LAST Sunday, Lochie Hinds, at 16 years of age left the sands of Dover, England to embark on his attempt to be the youngest ever person ever to swim across the English Channel.
It took Hinds almost two years to plan his assault on the 34km stretch of water from Dover, England to Calais and due to tidal changes Hinds ended up swimming almost 60km to reach the shores of France.
If his own personal commitment to cross The Channel was not enough of a challenge, as part of his sporting journey he raised money for charity.
Hinds held fundraisers and undertook a wide variety of sport-related challenges.
All of these charitable endeavours were in his attempt to raise over $3,000 for the Westpac Lifesaver Rescue Helicopter in conjunction with his achieving his own sporting goals.

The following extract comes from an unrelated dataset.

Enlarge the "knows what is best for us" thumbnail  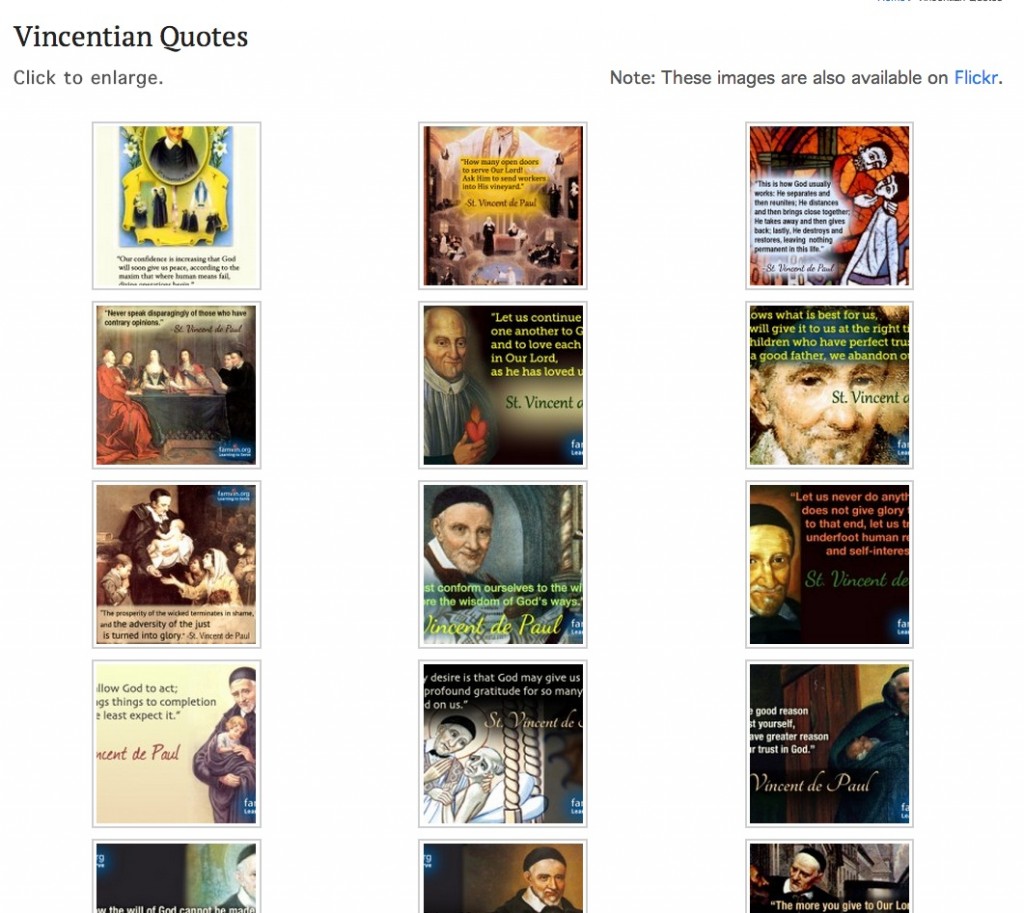(x=829, y=385)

Back in Armidale, over the next two weekends, the UNE Barbarians, the Armidale Blues and East Armidale Soccer clubs will all host separate charity events to raise money for their respective causes.

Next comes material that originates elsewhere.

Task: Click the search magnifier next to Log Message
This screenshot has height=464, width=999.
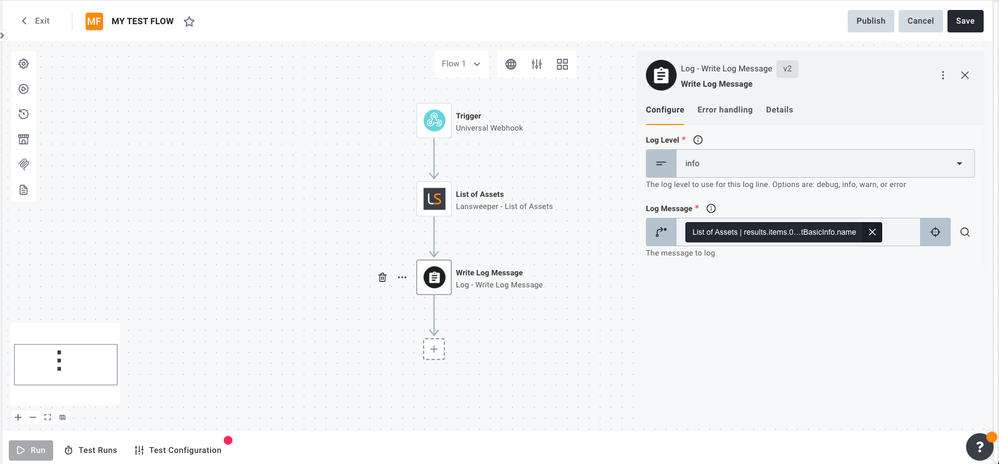Action: point(965,232)
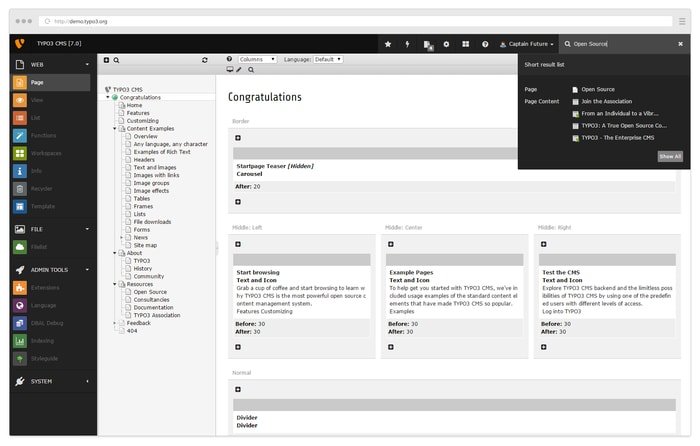
Task: Click the Show All button
Action: [x=670, y=157]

The UNE Barbarians and Barbets will host Christmas in July tomorrow night at the St Kilda Hotel with all funds raised being donated to Can Assist, a charity that supports regional families attempting to deal with cancer.
The Armidale Blues rugby and netball teams will host their Christmas in July event on Saturday, July 21, to raise funds for MS Australia.
This weekend will also see East Armidale Soccer Club continue its 50th anniversary celebrations by hosting a charity football round at Doody Park.
The games will see Easts players across four grades take to the field in ‘crazy hair’ in support of the local charity, New England Headwear and Wigs Library.
The Headwear Library assists those in our community living with some of the side-effects associated with cancer.
If anyone was ever to question the role of sport in any society, you need only to look at these examples to prove sports’ worth in our community and it extends far-beyond the sporting fields.
Each week, these clubs field teams to play in local competitions and it is our involvement in our community (sporting or otherwise) that gives our community its life and soul.
For these teams to then go and step outside of their conventional ‘role’ in the community.
For sporting organisations to support those in need, it suggests that sport plays a far bigger a role in our lives, the lives of others and our community than we will ever give it credit for.
What are some of other local sporting endeavours that are taking place all in the name of charity?